Problem to work on:
Every line below between the line holding "The width and" and the line holding "Click the Breakfast Sandwich item", inclusive, should be repeated exactly, and all other lines omitted.

Entries provided:
=== Begin Enclosure ===
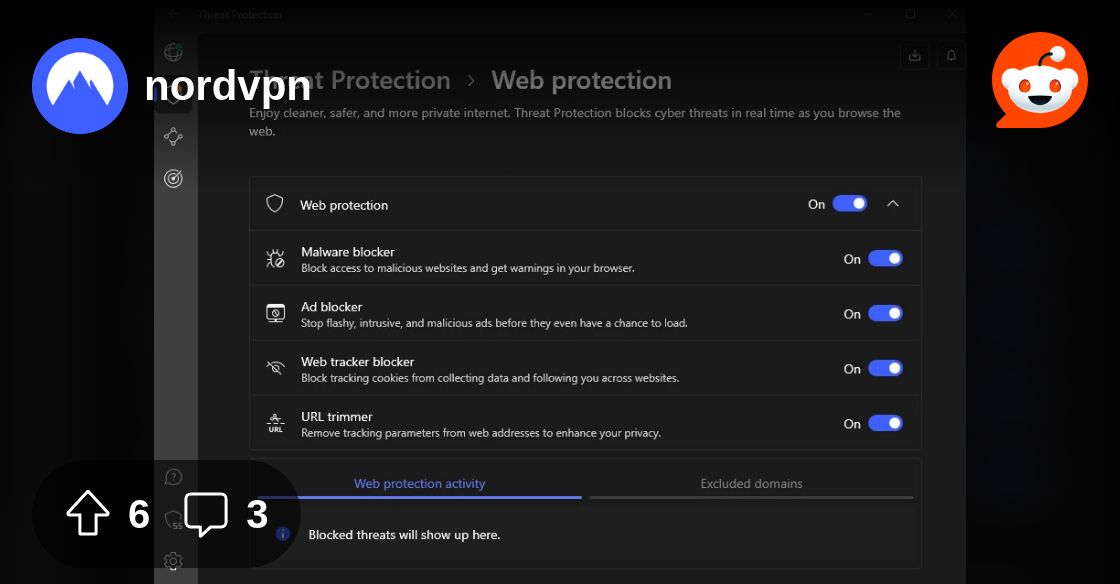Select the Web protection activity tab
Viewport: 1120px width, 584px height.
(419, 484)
=== End Enclosure ===
=== Begin Enclosure ===
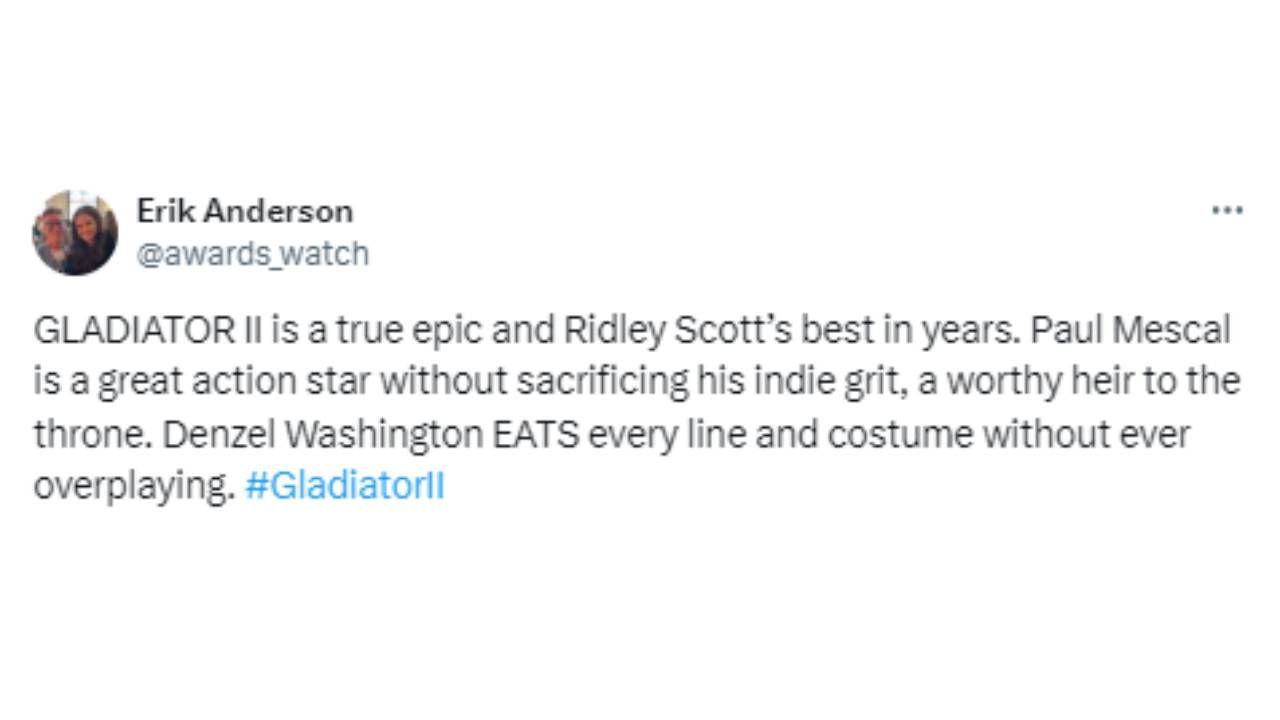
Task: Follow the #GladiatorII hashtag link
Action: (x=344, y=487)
=== End Enclosure ===
=== Begin Enclosure ===
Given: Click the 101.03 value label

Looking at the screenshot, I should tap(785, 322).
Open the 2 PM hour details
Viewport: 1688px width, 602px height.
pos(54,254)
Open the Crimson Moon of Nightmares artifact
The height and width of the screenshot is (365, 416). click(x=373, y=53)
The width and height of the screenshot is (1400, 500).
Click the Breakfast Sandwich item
=== End Enclosure ===
Response area:
The width and height of the screenshot is (1400, 500).
Click the Breakfast Sandwich item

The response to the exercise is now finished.